What you will do: Could you find every line in the records below that contains the word "Collection" and copy it?

[Input material Boundary: Start]

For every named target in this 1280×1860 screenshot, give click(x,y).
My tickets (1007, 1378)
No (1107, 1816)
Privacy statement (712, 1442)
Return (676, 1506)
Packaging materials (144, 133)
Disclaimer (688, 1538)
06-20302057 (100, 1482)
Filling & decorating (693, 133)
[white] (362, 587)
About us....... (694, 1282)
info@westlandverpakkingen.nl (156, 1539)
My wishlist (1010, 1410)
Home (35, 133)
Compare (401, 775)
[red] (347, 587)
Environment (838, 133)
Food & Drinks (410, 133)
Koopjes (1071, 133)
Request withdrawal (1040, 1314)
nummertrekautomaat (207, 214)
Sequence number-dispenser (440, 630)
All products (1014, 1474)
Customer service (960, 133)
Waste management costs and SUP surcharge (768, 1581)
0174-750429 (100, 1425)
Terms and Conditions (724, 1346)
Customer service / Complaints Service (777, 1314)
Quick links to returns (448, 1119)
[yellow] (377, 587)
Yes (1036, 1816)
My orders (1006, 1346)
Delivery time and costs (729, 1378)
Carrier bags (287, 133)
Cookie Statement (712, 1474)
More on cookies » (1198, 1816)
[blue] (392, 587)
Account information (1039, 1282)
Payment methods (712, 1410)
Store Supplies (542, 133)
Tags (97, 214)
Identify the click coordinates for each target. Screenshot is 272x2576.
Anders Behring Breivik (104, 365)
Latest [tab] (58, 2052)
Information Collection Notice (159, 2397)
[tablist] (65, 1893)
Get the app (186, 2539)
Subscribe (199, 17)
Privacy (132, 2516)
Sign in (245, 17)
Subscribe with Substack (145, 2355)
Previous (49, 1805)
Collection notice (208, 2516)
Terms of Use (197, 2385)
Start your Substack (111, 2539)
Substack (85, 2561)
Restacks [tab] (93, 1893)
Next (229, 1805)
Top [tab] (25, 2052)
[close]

[Input material Boundary: End]

Result:
Information Collection Notice (159, 2397)
Collection notice (208, 2516)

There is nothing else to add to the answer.